The president’s critics have carped that his nine-day Asian Pacific trip — which came in the middle of the supercommittee’s food fight — is ill-timed and off-point. But, from Obama’s perspective, he couldn’t distance himself far enough from the flaming political garbage dump that is Washington D.C., and the old political headaches returned anew when Air Force One went wheels-down at Andrews in Sunday’s wee hours.
Obama spent more than a week looking relaxed and presidential while he pitched a jobs agenda to some of the country’s most important trading partners — interrupted only by a demi-gaffe that’s become grist for Fox News. Now, as international flattery gives way to domestic sniping, he will seek to avoid getting sucked into another partisan battle over deficits and government spending.
His trip, punctuated by an Asian trade deal and a new U.S. security pledge to Australia, was, above all, a stab at reasserting Obama’s commitment to American exceptionalism at a time when he’s been forced to play small ball back home by hostile congressional Republicans.
“There are times where we question our influence around the world,” Obama said during an appearance in his hometown of Honolulu early in the trip — stoking GOP criticism even then by referring to his location as Asia. “But the news I have to deliver … is American leadership is still welcome.”
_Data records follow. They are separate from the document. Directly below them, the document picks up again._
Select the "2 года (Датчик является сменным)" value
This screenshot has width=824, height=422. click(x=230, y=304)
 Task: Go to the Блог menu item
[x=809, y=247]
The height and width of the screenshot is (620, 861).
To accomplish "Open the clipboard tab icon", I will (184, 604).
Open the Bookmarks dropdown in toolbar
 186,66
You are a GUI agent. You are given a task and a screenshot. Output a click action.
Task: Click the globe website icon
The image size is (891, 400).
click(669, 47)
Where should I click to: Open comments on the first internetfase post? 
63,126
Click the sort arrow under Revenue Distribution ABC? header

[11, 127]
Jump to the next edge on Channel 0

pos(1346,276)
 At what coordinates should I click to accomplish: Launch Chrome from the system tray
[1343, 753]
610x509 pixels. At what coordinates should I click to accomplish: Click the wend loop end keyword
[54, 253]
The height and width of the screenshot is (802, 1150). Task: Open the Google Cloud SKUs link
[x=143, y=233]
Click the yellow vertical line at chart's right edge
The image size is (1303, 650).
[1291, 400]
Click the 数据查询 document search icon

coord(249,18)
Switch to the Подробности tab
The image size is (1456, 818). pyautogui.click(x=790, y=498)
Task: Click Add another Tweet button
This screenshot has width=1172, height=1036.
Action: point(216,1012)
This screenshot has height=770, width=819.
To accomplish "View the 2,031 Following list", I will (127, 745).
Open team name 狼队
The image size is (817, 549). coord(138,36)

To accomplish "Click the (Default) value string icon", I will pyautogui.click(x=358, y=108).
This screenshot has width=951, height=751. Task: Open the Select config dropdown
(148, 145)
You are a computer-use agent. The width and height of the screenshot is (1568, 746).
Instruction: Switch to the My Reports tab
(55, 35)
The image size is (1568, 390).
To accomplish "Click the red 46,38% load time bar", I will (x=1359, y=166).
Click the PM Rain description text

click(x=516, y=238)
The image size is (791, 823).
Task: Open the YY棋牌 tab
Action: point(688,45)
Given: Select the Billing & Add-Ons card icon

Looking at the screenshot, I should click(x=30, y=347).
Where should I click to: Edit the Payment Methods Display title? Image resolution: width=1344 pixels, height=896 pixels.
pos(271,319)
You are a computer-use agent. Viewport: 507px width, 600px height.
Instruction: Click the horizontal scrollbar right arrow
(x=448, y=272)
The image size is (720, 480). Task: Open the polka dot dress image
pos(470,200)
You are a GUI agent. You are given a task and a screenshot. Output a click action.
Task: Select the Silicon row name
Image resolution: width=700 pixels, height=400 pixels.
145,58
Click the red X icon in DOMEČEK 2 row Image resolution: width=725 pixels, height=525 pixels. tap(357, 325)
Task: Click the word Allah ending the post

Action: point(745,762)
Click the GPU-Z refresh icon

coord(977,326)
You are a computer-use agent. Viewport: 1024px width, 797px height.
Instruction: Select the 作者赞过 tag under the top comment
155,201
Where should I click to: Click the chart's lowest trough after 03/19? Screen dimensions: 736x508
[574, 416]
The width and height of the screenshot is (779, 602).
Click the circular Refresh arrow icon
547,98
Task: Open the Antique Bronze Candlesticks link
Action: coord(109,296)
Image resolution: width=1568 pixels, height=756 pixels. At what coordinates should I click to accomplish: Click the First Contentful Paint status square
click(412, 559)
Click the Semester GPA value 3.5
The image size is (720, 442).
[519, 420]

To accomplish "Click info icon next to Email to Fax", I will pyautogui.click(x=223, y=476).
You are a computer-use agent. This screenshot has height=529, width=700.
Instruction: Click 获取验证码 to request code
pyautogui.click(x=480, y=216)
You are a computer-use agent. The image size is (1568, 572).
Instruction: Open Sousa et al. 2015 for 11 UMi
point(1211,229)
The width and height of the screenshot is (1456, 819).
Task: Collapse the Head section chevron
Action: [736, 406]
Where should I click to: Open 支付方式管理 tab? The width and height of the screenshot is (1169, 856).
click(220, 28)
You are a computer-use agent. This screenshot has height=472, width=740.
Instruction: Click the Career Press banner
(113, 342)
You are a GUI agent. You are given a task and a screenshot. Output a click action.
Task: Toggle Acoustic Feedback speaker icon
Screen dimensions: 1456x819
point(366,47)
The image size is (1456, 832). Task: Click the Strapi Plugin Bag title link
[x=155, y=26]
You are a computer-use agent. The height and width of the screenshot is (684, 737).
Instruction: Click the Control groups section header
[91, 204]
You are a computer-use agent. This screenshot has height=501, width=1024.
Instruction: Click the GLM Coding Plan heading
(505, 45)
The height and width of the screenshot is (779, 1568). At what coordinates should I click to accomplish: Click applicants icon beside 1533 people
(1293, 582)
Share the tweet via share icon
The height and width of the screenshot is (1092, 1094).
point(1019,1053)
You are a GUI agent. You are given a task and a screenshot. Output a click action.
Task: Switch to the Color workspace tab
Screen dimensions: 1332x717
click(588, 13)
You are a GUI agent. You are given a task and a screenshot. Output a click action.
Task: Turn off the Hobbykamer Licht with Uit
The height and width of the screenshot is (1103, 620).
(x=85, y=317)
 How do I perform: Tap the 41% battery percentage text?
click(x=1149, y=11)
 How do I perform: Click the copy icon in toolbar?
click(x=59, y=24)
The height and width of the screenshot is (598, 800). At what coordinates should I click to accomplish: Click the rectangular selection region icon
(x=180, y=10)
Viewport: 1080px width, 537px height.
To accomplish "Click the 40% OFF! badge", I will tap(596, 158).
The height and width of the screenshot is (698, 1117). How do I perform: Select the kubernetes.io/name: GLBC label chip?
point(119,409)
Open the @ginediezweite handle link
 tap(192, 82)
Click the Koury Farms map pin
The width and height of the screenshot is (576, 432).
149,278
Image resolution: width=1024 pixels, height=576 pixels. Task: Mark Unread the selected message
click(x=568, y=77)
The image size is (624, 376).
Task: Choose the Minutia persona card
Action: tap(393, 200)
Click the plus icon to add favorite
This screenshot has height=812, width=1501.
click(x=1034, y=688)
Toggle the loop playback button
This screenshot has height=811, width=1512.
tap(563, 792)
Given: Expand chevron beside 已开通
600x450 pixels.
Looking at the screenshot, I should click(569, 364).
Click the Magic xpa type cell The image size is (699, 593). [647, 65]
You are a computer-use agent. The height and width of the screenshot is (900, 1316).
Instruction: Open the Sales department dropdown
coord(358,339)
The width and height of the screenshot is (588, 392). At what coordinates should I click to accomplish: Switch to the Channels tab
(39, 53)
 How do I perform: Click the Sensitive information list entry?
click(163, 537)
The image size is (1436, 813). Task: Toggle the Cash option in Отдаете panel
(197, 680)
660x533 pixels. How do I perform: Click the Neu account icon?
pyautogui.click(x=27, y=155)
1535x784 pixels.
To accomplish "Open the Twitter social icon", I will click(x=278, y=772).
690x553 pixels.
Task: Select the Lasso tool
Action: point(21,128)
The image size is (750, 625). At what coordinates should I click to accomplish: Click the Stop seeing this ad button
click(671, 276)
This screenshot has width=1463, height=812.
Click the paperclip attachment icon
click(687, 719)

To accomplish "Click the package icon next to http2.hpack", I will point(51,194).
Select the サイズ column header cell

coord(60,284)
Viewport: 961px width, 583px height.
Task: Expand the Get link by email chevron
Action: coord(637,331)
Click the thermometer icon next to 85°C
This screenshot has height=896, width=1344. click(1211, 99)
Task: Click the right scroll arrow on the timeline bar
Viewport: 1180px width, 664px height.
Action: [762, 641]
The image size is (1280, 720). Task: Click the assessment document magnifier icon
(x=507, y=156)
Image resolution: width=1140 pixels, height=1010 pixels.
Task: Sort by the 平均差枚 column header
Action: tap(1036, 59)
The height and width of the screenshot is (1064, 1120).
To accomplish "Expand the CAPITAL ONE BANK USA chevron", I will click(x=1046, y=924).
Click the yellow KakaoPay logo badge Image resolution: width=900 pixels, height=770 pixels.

Good luck maintaining that lofty level of discourse over the next two weeks, if the supercommittee fails to reach an agreement and the Washington blame game kicks into high gear.
In fact, the GOP offered some barbed alohas to the president while he was still island hopping, blasting his comment that U.S. corporations had gotten “a little bit lazy” in seeking foreign investment.
Bill O’Reilly sided with Obama’s Democratic defenders, saying the remark was aimed at business leaders, not American workers.
But Ricky Perry pounced, as did columnist Charles Krauthammer, who told Fox: “No one is asking him to go out there and to be a jingoistic cheerleader. … But when you call your own country ‘lazy’ when you are abroad, and call it ‘unambitious and soft’ when you are home, I think what you are showing is not tough love, but ill-conceived, ill-concealed contempt.”
Mitt Romney suggested raising tariffs on China and ridiculed administration officials’ claims that they have pressured Beijing to end unfair trade practices and currency inflation. “Who can blame the Chinese for ignoring our complaints when the status quo has served them so well?” Romney asked in a POLITICO opinion piece.